A new book examines the difficulties that people on the autism spectrum encounter when they also experience mental illness.
The Guide to Good Mental Health on the Autism Spectrum looks at common mental health issues and gives guidance on treatment options, as well as strategies to improve and maintain mental wellness.
The inclusion of personal stories and mentoring advice from a lived experience perspective makes this book a useful resource for people on the spectrum, their families and friends, and health professionals alike.
Co-author Dr Emma Goodall explains why the book was written and who will find it most useful.
How did the Guide come about?
Jeanette Purkis had wanted to write this book for a long time and I suggested that Jane Nugent be involved. Jane is able to give clinical perspectives to clinicians, and help people on the spectrum and their families and carers to understand these perspectives. She’s also really good at conveying pyschopharmacology information. I asked Jeanette if I could work with them adding some extra bits along the way to link Jane and Jeanette’s sections together.
Who are you most hoping will pick up the book and read it cover to cover?

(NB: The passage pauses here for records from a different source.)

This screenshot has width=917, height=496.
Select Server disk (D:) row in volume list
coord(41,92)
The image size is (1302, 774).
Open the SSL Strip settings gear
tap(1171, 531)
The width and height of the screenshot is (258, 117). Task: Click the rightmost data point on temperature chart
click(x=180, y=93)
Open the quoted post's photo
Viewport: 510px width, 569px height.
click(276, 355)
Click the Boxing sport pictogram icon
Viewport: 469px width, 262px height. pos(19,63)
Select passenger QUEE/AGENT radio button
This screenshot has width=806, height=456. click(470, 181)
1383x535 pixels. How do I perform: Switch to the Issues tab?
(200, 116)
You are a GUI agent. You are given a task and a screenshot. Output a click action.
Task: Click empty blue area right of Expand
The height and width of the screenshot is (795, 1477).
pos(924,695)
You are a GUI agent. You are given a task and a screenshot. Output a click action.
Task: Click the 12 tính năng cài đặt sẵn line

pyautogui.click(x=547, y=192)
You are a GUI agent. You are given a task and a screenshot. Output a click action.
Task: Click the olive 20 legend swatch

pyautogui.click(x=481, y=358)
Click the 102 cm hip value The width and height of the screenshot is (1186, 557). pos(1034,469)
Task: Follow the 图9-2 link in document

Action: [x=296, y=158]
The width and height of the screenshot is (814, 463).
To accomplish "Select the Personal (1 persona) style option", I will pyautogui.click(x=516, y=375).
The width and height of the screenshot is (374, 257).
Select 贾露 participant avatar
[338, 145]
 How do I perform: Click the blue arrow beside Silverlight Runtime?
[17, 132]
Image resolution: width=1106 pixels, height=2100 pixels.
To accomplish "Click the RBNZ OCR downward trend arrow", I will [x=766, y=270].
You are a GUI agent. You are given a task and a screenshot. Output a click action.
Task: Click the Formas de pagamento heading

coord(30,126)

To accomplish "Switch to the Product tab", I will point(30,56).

Clinicians and adults on the spectrum – both of them need to understand how mental health and autism intersect and how the communication style of autistic people can complicate things and how to manage that.
How did the collaboration process work?
It was an amazing collaboration. Jane did the clinical sections, Jeanette the peer mentoring and I did most of the other bits. It is great to have lived experience, clinical and support services – experiences all represented by the authors. We can reach a wider audience and ensure that all those people gain an understanding of the issues and possible strategies for individuals on the spectrum struggling with their mental health.
The section on the therapeutic benefits of pet ownership was very interesting – do you have a pet yourself?
Jane and I have a large, long-haired German shepherd called Rocky. When I am distressed, he comes over for a check and a quick pet and then lies down close by – but not touching – which is perfect for me. Jeanette has a cat, Mr Kitty, who adopted her. We are all animal lovers and find interacting with our pets very therapeutic as they are so much easier to understand than people!
What other resources would you like to see for people on the spectrum who are also living with mental health issues?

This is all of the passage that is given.